Investor attention in the premarket centered on technology, aerospace and consumer stocks, where reactions to analyst actions, regulatory developments, contract awards and deal terminations drove notable price swings.
Major premarket movers
- Shutterstock - Shares plunged 28% after Getty Images walked away from a planned merger. Getty cited regulatory conditions imposed by the U.K.'s Competition and Markets Authority as unacceptable, prompting it to abandon the combination.
- Intuitive Machines - The space infrastructure company rose 7.4% after announcing that NASA awarded it a contract worth up to $148.3 million to deliver a production-line-qualified Nova-C lunar lander by 2028. The award represents Intuitive Machines' sixth task order under NASA's Commercial Lunar Payload Services program.
- Grindr - The LGBTQ+ dating platform gained 7.6% after Morgan Stanley upgraded the stock to Overweight from Equalweight and lifted its price target to $18 from $15, citing strong user engagement and what the firm described as an improving product-led growth strategy.
- Klarna Group - Shares in the Swedish payments company rose 6% after a Swedish court awarded PriceRunner, a Klarna subsidiary, about $1.97 billion in antitrust damages in litigation involving Alphabet's Google.
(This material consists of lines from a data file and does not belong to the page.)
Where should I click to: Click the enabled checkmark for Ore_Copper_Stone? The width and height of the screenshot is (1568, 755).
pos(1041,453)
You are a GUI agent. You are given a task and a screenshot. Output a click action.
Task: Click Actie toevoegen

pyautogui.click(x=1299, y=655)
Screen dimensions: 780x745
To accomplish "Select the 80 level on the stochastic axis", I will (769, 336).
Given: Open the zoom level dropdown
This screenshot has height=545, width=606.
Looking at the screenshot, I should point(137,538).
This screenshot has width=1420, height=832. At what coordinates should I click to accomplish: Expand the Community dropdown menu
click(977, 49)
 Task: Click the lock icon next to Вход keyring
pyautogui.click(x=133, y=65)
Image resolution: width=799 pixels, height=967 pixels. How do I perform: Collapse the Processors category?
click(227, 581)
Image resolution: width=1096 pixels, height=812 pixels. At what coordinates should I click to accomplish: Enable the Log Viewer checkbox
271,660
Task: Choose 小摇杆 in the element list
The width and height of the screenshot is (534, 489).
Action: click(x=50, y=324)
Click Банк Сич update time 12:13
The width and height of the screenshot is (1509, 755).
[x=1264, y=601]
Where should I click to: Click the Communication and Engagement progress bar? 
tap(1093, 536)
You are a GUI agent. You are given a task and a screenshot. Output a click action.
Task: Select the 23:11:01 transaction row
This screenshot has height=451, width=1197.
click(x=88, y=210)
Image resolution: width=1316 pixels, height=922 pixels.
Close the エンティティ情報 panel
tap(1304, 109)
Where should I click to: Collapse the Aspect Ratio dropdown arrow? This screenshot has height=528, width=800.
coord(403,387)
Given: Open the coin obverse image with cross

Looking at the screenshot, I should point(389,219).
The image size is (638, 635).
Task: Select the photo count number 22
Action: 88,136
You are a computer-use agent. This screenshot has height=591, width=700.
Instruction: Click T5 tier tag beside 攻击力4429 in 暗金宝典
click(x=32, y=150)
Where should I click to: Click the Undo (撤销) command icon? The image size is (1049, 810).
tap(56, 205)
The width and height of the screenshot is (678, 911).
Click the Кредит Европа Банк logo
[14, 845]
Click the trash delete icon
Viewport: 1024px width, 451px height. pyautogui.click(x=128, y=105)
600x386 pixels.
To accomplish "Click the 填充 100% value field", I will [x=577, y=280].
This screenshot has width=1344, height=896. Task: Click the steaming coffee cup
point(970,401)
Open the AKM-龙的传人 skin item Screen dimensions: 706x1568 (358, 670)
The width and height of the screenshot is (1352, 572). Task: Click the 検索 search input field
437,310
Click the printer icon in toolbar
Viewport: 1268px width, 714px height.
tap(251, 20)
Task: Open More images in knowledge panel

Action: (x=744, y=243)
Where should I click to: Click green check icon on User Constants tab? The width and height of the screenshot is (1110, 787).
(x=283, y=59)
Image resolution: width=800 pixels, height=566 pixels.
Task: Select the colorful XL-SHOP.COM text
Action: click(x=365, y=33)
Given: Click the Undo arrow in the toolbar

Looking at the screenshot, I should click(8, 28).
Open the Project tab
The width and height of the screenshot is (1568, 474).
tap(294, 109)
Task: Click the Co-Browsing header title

The court found that Google had unfairly favored its own comparison-shopping service.
- Oklo - The nuclear technology company climbed 4.8% after the U.S. Department of Energy approved the Documented Safety Analysis for the Groves Isotope Test Reactor. That approval advances the project into its final pre-startup review stage ahead of a targeted July 2026 startup.
- ServiceNow - The enterprise software firm rose 4% after Guggenheim upgraded it to Buy from Neutral, arguing that its premium valuation is supported by durable recurring revenue growth.
- Nike - Shares retreated nearly 4% as the sportswear company forecast that sales will continue to decline during the first half of fiscal 2027. The guidance weighed on the stock despite better-than-expected fourth-quarter revenue and underscored concerns about the pace of its turnaround.
- Alcoa - The miner slipped 4.7% after agreeing to acquire South32's bauxite, alumina and aluminum assets for $4.1 billion, a deal that significantly expands Alcoa's global operations.
The premarket session highlighted how a mix of regulatory rulings, contract awards and analyst reassessments can drive differentiated moves across sectors even as macro drivers such as central bank commentary and geopolitical developments set a cautious tone for the broader market.
Investors continue to balance near-term headline risk with company-specific catalysts, resulting in pronounced volatility among companies directly affected by legal outcomes, government contracts and evolving consumer demand dynamics.